[WHAT YOU WILL DO] Each entry below should be printed exactly as given.

[THE RECORDS]
#####
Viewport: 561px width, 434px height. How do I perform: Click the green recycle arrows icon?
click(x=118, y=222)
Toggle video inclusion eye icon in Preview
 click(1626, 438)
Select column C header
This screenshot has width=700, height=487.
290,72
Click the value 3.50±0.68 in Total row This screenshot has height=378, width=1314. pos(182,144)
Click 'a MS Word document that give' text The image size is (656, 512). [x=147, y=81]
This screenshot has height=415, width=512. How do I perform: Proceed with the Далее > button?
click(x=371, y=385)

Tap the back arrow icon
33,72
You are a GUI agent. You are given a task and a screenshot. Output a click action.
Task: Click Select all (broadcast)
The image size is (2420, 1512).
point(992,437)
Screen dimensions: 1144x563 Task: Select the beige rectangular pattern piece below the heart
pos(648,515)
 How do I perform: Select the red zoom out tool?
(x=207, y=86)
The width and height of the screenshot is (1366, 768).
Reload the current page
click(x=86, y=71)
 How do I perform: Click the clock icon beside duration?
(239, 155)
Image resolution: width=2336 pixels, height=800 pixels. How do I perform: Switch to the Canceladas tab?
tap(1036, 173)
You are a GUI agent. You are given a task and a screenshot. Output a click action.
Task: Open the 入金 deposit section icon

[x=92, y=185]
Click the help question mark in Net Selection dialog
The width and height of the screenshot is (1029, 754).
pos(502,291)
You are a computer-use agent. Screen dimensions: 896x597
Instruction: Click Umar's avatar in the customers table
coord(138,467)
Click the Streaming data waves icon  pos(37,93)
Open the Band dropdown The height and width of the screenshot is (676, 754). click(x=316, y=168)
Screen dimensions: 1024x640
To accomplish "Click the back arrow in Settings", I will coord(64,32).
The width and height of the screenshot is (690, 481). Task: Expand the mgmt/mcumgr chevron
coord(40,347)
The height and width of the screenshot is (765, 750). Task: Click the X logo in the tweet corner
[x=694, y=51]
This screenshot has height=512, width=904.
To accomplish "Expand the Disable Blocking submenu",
#####
[ANSWER SECTION]
Viewport: 561px width, 434px height. How do I perform: Click the green recycle arrows icon?
click(x=118, y=222)
Toggle video inclusion eye icon in Preview
 click(1626, 438)
Select column C header
This screenshot has width=700, height=487.
290,72
Click the value 3.50±0.68 in Total row This screenshot has height=378, width=1314. pos(182,144)
Click 'a MS Word document that give' text The image size is (656, 512). [x=147, y=81]
This screenshot has height=415, width=512. How do I perform: Proceed with the Далее > button?
click(x=371, y=385)

Tap the back arrow icon
33,72
You are a GUI agent. You are given a task and a screenshot. Output a click action.
Task: Click Select all (broadcast)
The image size is (2420, 1512).
point(992,437)
Screen dimensions: 1144x563 Task: Select the beige rectangular pattern piece below the heart
pos(648,515)
 How do I perform: Select the red zoom out tool?
(x=207, y=86)
The width and height of the screenshot is (1366, 768).
Reload the current page
click(x=86, y=71)
 How do I perform: Click the clock icon beside duration?
(239, 155)
Image resolution: width=2336 pixels, height=800 pixels. How do I perform: Switch to the Canceladas tab?
tap(1036, 173)
You are a GUI agent. You are given a task and a screenshot. Output a click action.
Task: Open the 入金 deposit section icon

[x=92, y=185]
Click the help question mark in Net Selection dialog
The width and height of the screenshot is (1029, 754).
pos(502,291)
You are a computer-use agent. Screen dimensions: 896x597
Instruction: Click Umar's avatar in the customers table
coord(138,467)
Click the Streaming data waves icon  pos(37,93)
Open the Band dropdown The height and width of the screenshot is (676, 754). click(x=316, y=168)
Screen dimensions: 1024x640
To accomplish "Click the back arrow in Settings", I will coord(64,32).
The width and height of the screenshot is (690, 481). Task: Expand the mgmt/mcumgr chevron
coord(40,347)
The height and width of the screenshot is (765, 750). Task: Click the X logo in the tweet corner
[x=694, y=51]
This screenshot has height=512, width=904.
To accomplish "Expand the Disable Blocking submenu",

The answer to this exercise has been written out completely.